[Click-target data]
--*--
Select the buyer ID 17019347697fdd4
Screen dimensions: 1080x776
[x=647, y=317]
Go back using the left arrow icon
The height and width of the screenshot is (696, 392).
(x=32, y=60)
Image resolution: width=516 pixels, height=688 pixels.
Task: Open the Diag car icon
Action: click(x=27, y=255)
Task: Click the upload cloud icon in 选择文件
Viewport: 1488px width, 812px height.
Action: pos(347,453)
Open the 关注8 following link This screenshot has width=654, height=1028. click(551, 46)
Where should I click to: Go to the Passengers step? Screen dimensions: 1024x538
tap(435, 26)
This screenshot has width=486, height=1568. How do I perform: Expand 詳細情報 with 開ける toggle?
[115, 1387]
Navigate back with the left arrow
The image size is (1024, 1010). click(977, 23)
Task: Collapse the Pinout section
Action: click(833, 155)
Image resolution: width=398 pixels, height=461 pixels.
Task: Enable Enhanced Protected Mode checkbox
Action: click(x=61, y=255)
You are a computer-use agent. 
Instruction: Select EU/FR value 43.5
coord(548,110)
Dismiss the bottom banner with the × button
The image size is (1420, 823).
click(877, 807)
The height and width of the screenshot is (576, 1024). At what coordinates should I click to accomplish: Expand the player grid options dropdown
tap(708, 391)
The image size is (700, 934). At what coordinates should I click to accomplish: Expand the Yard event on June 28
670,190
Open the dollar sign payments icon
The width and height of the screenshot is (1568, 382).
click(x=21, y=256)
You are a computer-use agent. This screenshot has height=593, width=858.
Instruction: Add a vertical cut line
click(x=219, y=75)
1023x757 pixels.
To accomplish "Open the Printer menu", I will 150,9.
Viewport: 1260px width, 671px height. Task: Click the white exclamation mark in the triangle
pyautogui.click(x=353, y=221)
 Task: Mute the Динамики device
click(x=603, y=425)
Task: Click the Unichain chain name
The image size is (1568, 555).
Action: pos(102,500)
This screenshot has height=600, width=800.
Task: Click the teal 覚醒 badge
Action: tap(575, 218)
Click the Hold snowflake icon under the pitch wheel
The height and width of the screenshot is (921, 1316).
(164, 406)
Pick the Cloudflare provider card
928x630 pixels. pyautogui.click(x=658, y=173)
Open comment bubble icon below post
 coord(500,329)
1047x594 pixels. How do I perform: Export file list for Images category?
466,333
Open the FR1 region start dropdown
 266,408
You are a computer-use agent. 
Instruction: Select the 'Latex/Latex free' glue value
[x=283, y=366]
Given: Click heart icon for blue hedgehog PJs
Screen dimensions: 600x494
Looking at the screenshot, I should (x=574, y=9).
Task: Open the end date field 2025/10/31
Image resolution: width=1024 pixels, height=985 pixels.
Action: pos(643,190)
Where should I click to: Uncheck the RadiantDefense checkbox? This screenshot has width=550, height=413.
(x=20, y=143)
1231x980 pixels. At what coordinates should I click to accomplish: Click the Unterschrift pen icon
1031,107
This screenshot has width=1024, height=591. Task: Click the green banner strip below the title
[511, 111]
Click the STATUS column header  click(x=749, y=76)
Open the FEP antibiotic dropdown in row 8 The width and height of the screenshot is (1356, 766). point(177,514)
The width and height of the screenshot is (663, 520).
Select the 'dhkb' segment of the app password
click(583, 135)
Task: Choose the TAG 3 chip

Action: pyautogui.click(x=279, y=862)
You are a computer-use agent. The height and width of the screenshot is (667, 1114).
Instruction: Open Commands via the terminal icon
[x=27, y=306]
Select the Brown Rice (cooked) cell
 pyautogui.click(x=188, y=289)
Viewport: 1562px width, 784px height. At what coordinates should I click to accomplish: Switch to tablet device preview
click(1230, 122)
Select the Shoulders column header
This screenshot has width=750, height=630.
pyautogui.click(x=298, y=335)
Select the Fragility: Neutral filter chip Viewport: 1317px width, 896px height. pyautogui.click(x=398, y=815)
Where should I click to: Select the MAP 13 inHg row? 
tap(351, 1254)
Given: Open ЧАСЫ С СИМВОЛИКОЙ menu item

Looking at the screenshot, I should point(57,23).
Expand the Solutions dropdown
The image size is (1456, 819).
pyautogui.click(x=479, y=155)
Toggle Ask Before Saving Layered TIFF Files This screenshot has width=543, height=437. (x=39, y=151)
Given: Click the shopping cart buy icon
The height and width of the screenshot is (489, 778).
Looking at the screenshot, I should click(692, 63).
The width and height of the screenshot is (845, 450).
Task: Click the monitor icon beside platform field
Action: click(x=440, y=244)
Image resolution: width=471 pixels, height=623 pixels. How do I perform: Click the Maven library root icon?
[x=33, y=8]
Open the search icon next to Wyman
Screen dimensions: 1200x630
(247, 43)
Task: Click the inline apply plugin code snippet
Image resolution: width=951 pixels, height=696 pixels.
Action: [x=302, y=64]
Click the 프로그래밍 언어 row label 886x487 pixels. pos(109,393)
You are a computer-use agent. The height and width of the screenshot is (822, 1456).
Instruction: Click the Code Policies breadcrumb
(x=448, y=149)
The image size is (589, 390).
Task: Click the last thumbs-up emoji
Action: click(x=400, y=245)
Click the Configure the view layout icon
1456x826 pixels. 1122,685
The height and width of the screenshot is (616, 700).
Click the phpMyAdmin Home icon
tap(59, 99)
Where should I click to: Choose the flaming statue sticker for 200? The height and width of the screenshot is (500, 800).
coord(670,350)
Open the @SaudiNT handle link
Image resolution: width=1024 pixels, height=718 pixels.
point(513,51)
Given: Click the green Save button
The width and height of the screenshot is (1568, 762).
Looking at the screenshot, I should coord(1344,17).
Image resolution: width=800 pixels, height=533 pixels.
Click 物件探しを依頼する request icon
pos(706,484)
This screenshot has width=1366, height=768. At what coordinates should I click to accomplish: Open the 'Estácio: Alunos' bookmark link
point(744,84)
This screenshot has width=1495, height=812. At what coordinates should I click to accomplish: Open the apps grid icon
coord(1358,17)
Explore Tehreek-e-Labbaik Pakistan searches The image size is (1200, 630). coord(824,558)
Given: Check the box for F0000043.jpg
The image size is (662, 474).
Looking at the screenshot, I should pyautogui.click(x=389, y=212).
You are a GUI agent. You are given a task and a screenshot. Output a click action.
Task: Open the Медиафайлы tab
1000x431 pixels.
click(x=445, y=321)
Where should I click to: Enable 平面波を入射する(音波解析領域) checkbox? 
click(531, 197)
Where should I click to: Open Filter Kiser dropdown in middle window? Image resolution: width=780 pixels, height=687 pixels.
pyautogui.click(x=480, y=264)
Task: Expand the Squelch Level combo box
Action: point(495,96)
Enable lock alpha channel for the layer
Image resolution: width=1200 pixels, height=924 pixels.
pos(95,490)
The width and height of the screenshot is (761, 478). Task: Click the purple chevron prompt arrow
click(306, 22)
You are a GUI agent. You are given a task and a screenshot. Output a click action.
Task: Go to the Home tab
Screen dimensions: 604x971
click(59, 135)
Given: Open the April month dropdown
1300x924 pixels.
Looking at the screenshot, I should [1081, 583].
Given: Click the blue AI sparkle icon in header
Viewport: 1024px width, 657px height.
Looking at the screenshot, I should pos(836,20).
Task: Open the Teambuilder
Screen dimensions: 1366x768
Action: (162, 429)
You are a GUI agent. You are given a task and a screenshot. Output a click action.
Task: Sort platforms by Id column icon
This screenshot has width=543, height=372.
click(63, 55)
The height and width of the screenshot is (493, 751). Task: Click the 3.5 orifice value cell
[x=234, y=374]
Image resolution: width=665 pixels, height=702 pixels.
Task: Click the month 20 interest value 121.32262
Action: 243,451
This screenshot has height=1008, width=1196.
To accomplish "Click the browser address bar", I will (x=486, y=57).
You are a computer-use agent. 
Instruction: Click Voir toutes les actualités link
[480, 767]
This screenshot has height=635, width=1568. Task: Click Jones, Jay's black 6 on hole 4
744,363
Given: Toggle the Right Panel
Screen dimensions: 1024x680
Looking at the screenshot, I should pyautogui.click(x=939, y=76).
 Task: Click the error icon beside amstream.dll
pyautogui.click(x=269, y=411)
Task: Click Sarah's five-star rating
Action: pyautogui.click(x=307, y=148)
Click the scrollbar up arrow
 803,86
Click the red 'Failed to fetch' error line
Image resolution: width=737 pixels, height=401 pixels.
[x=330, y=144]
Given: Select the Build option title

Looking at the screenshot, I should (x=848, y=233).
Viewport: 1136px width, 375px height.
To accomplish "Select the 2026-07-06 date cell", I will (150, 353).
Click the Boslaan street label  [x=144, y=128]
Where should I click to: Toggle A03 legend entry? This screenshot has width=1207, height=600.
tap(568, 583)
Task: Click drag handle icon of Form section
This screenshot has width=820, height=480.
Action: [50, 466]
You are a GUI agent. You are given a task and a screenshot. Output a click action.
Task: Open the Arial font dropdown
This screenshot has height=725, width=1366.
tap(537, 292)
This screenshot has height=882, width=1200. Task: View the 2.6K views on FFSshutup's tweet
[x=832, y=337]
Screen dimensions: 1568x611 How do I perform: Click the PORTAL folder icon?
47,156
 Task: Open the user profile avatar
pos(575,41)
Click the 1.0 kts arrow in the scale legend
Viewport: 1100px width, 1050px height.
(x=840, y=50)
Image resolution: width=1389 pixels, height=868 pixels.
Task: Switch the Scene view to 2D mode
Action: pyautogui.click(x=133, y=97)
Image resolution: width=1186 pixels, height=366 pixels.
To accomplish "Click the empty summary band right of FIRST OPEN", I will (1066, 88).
--*--
* _Given exercise_:
Copy the material above word for word, from the line with "Select the Shoulders column header" up to and including the line with "tap(351, 1254)".

* _Solution to this problem_:
Select the Shoulders column header
This screenshot has width=750, height=630.
pyautogui.click(x=298, y=335)
Select the Fragility: Neutral filter chip Viewport: 1317px width, 896px height. pyautogui.click(x=398, y=815)
Where should I click to: Select the MAP 13 inHg row? 
tap(351, 1254)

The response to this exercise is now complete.